Set exercise: Starting with the line containing "775x338 pixels. Task: Sort" and going on through the end of the records below, write those lines out again with their requests. Rescale only the coordinates in the answers by multiplying each by 1.15 and rounding to a whole number, with halves rounded up. Give only these lines and leave out the pictures.

(Element lookup records)
______

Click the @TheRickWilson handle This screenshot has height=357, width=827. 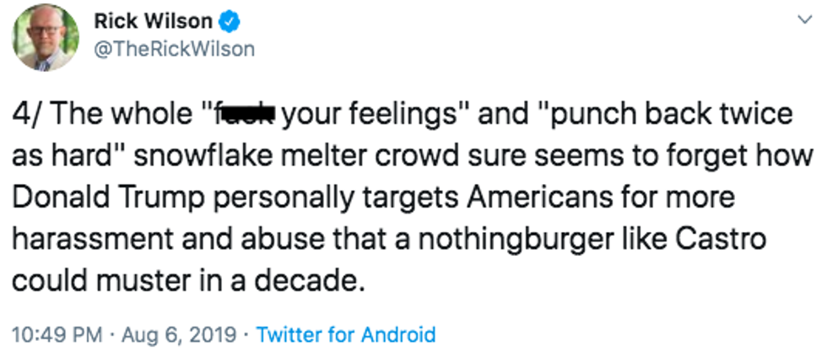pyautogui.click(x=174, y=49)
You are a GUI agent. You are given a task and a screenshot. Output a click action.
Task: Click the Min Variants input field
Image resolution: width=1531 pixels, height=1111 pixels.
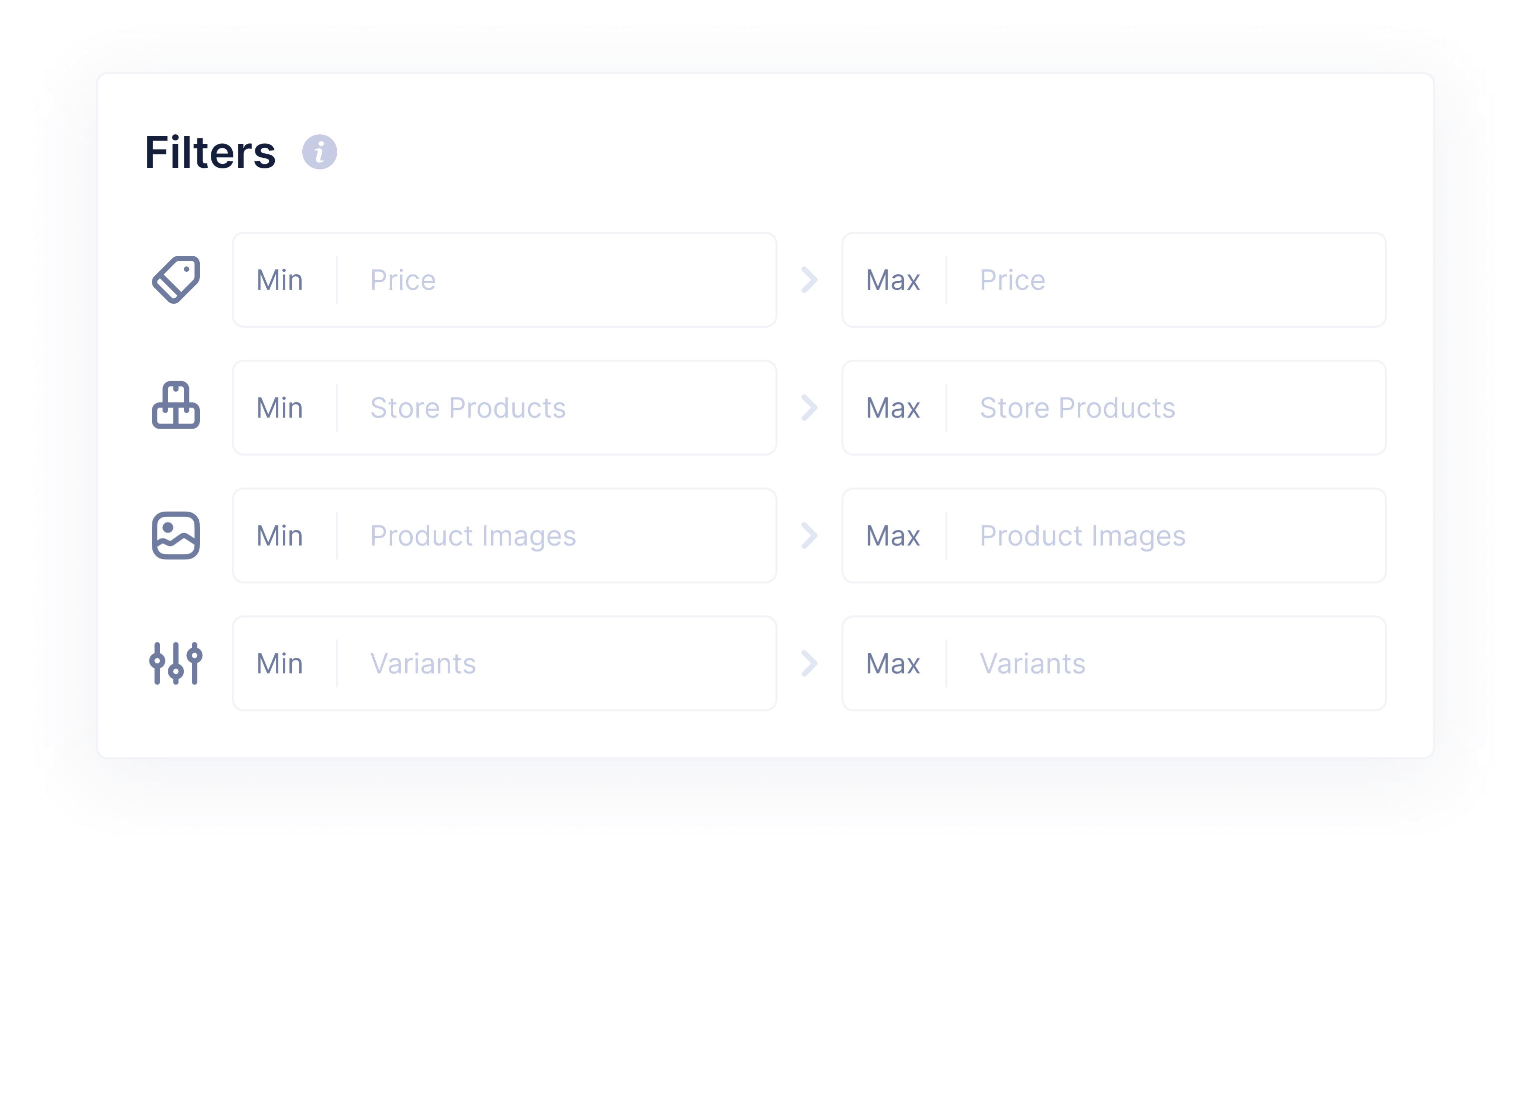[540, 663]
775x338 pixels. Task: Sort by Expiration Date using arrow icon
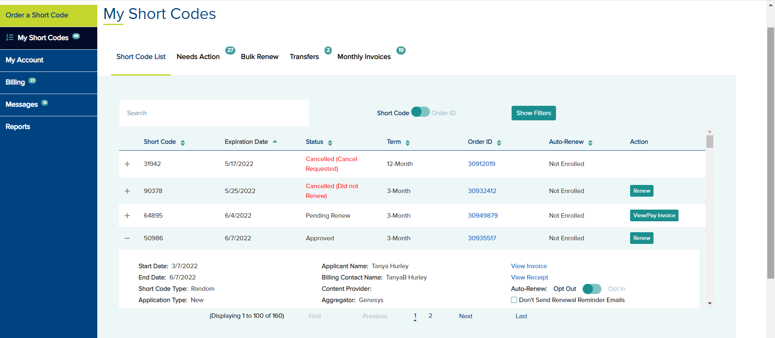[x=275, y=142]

______

Correct output:
775x338 pixels. Task: Sort by Expiration Date using arrow icon
[x=316, y=163]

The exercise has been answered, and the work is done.